La vida bien merece un órdago

llévame a NY

El se levantó de la cama. Ella, con su pelo de cristal negro extendido sobre la sábana, seguía durmiendo enrocada a la almohada. El no lo entendía. Llevaban apenas dos meses viviendo juntos, pero aquella era su última noche. No podía comprender su desidia.

Aún así, consciente de que no hay nada más arriesgado que no arriesgar, siguió con su plan. Así que se levantó de la cama y, descalzo para no hacer relinchar la madera vieja del piso, caminó hacia la puerta. Ya en el pasillo, delante del baño, se tropezó con una zapatilla de ella. Le extrañó, era muy ordenada, pero no le dio mayor importancia a ese detalle. Estaba más ocupado en repetir en voz baja la misma novena…

-No entiendo que puedas dormir. No lo entiendo…

Después de sobrevolar el pasillo de puntillas llegó por fin a la cocina, y al encender, echó un último vistazo a las paredes «azul barco», como ella las había bautizado aquel verano en el que, por fin, él se atrevió a invitarla a subir.

– Dan ganas de correr por el pasillo gritando Chanquete ha muerto. Dijo ella irónica.

– Pues hazlo, y cuando llegues a mi habitación te desnudas. Respondió él, aterrado por el órdago que acababa de soltar por la boca.

Ella corrió y al llegar a la habitación, claro, se desnudó. Hacía ya casi un año de aquello.

Con todos esos recuerdos metidos a presión en la cabeza, abrió el falso cajón de las medicinas donde guardaba las herramientas, cogió el rollo de celo y volvió a la habitación. Después de quince minutos, se acostó otra vez en la cama acercándose más a ella, y repasó con la nariz toda su espalda para no olvidarse nunca de su olor. Ella seguía durmiendo, tranquila, con sus largas piernas formando una espiral alrededor de la almohada. El no tardó en quedarse dormido también.

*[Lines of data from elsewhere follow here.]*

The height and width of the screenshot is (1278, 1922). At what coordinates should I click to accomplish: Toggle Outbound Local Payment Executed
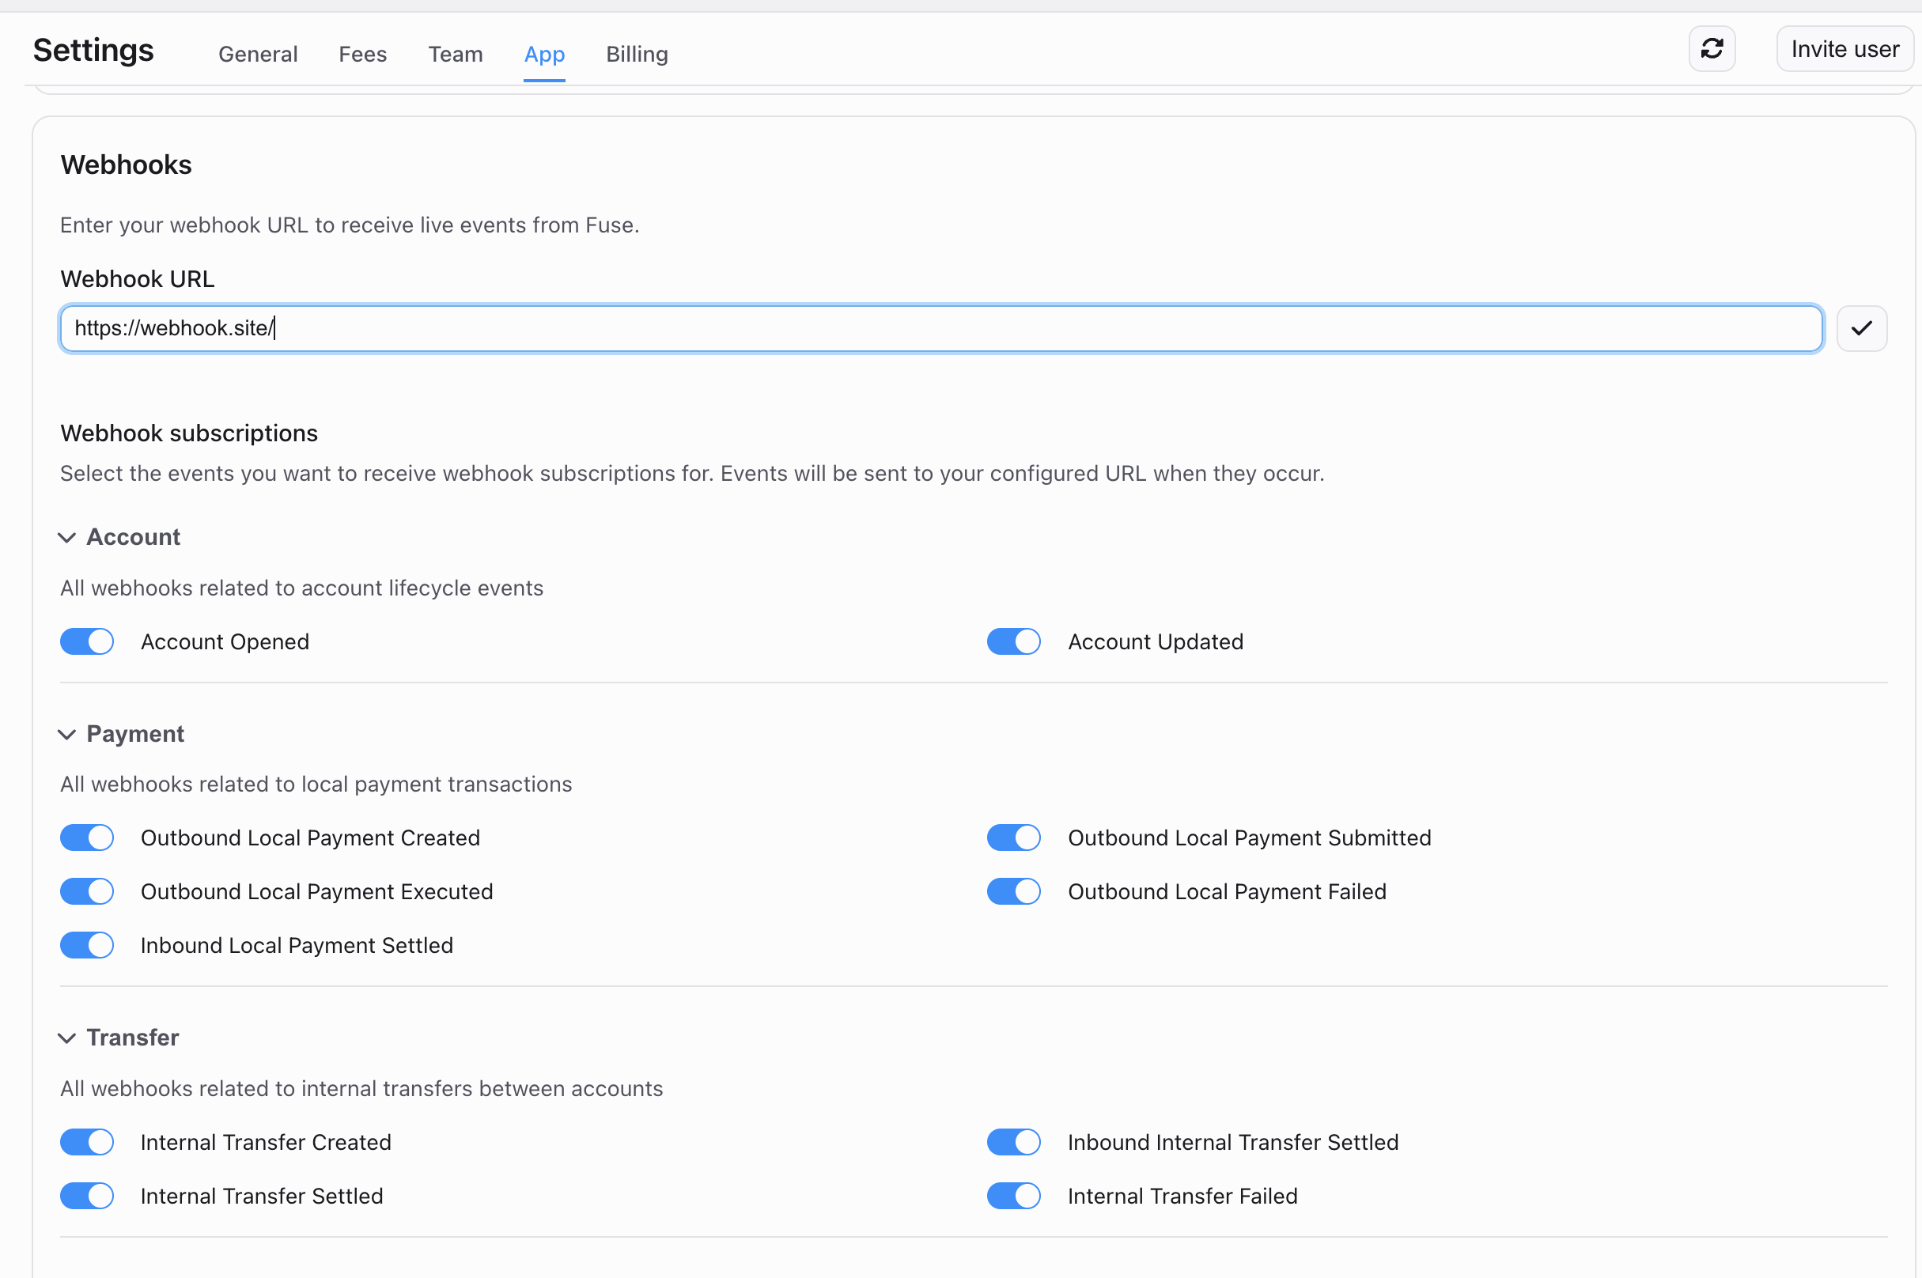tap(87, 892)
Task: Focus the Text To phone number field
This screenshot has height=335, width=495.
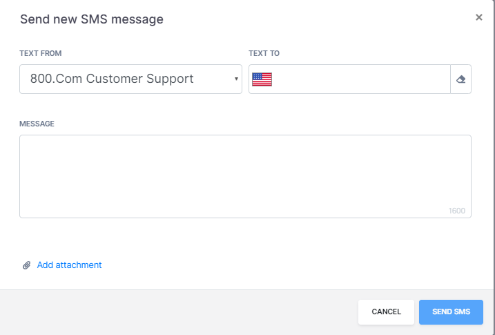Action: click(360, 79)
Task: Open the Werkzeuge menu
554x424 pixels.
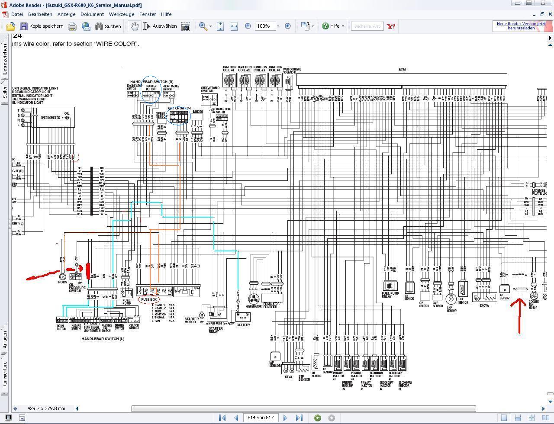Action: tap(122, 14)
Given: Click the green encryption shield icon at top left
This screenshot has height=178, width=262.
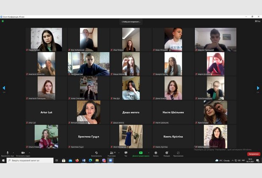Looking at the screenshot, I should [3, 21].
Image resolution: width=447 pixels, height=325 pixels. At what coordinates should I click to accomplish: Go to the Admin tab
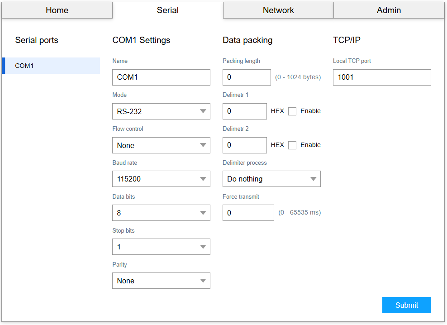389,10
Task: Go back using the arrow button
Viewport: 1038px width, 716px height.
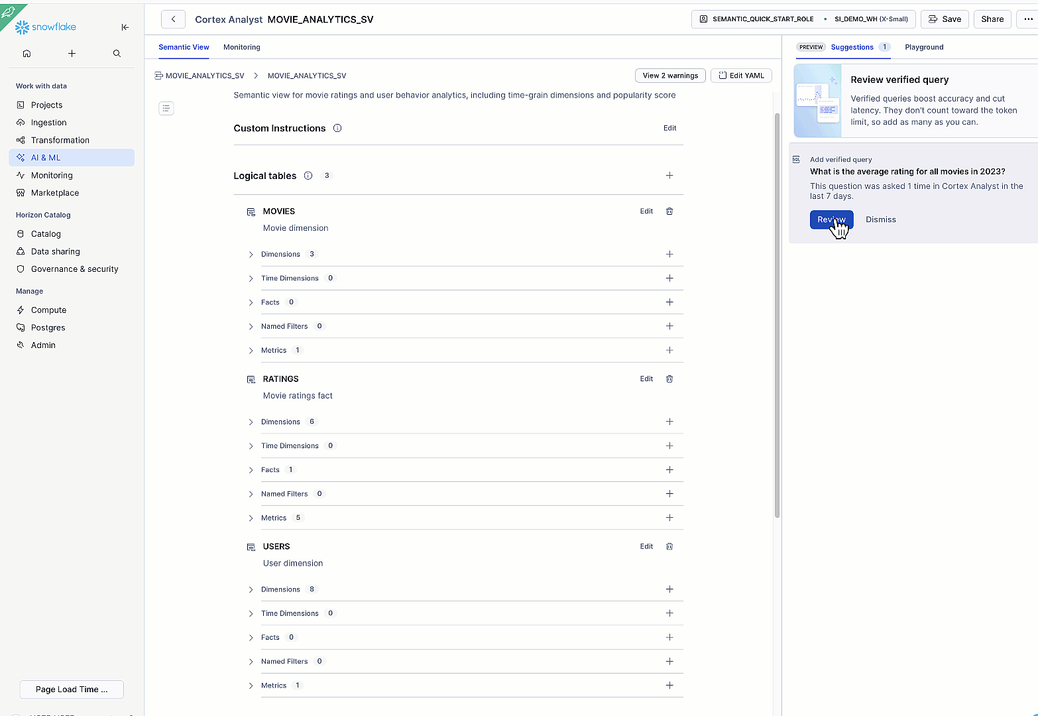Action: point(173,19)
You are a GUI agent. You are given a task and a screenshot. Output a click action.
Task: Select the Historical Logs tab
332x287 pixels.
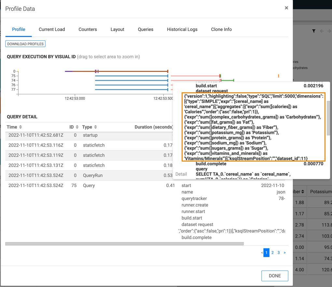(182, 29)
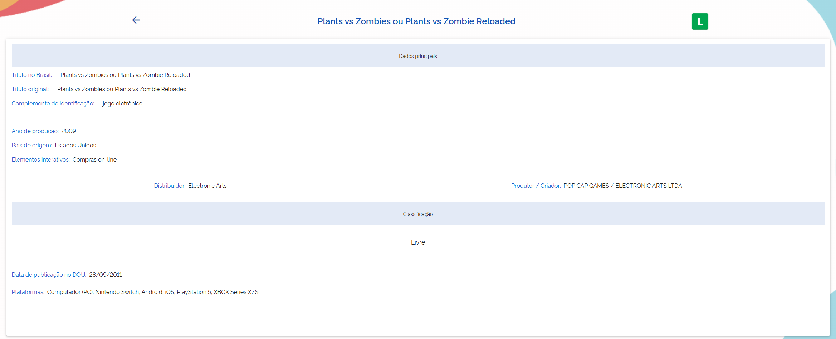Click the 'Plataformas' label
This screenshot has height=339, width=836.
(x=28, y=292)
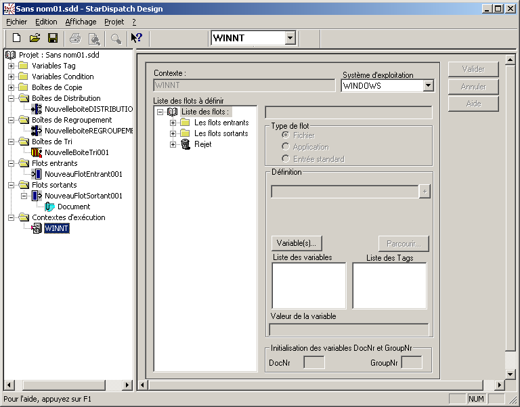Select the NouvelleBoiteTri001 sort box icon
The image size is (520, 407).
pos(37,152)
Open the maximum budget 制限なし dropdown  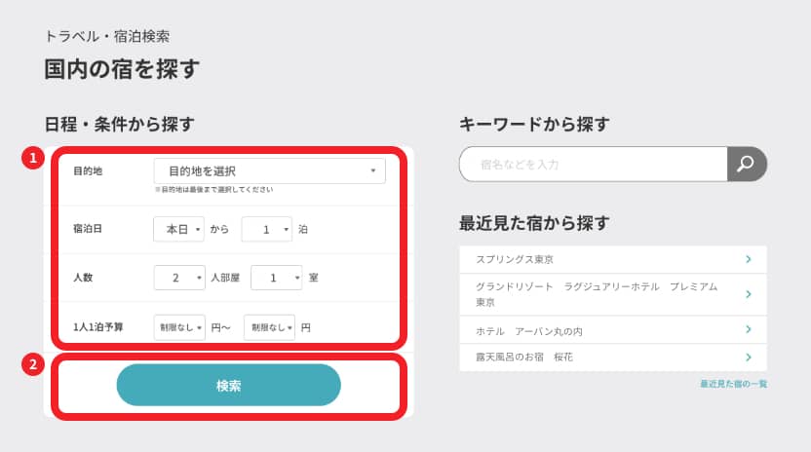(269, 327)
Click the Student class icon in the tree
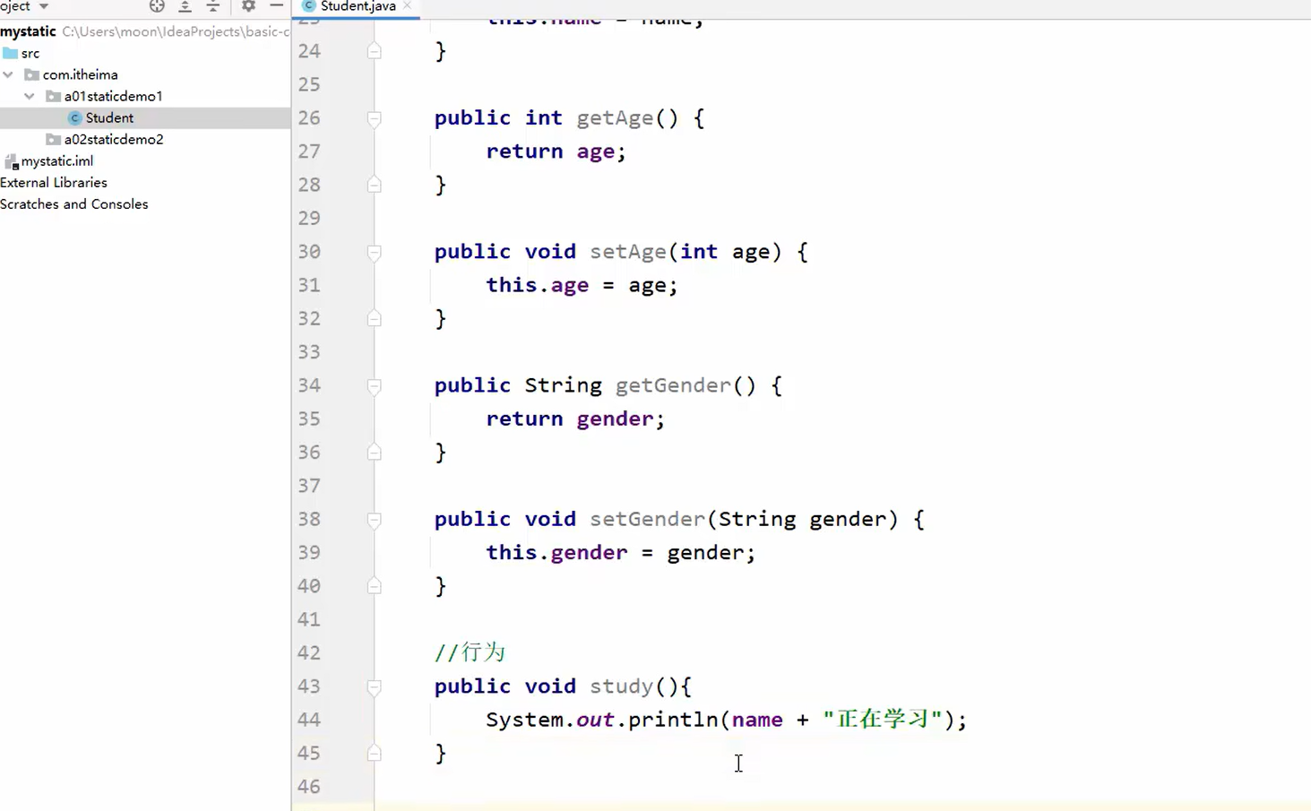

A la mañana siguiente, muy temprano, ella se despertó e incorporándose hacia él, dejó caer su pelo sobre su cara y le besó.

-Buenos días neoyorkino. Tienes tres horas para olvidarte de mí y salir disparado hacia tu nueva vida de americano cool.

El abrió los ojos y la miró como quien mira un regalo que tiene que devolver porque no es suyo. Se la quedó mirando y no dijo nada.

Ella se levantó arrastrando sin querer la sábana y, al abrir la persiana, se quedó inmóvil ante lo que sus pupilas le estaban descubriendo mientras se adaptaban a la luz. Donde ella buscaba sol y claridad, encontró una cartulina grande y blanca que tapaba toda la ventana y con unas letras rojas pintadas a mano que decían…

Sin mirar hacia atrás y como una autómata, ella sintió que se desvanecía hacia el suelo, y apenas sin reaccionar, volvió la cabeza hacia él, le miró durante unos segundos y, casi llorando, le dijo…

-¿Es que te has vuelto loco?

Luego apoyó los codos sobre las rodillas desnudas y, nerviosa, tapó su cara con las manos mientras el pelo, rozando la sábana, caía vertical hacia el suelo.

Aún aturdida, no se dio cuenta pero él, avergonzado tras su reacción, y con la tristeza acompasando cada movimiento de su cuerpo, se había ido hacia la ducha sin poder mirarla a los ojos. Se sentía derrotado.

Según andaba por el pasillo, con los pasos tibios y amargados, vio la zapatilla con la que se había tropezado de noche en la puerta del baño. Por un momento la rabia se impuso a su tristeza y la apartó de una patada. Luego entró al baño y cerró la puerta tras él. Esta vez había perdido el órdago.

Cuando fue a abrir el agua caliente de la ducha, se dio cuenta de que faltaba algo de luz. Alzó la vista hacia la ventana y vio un cartel verde, colgado de la ventana. Paralizado ante él, leyó…

Mientras intentaba volver a respirar, abrió el grifo del agua fría y se duchó durante un buen rato, mirando fijamente la ventana.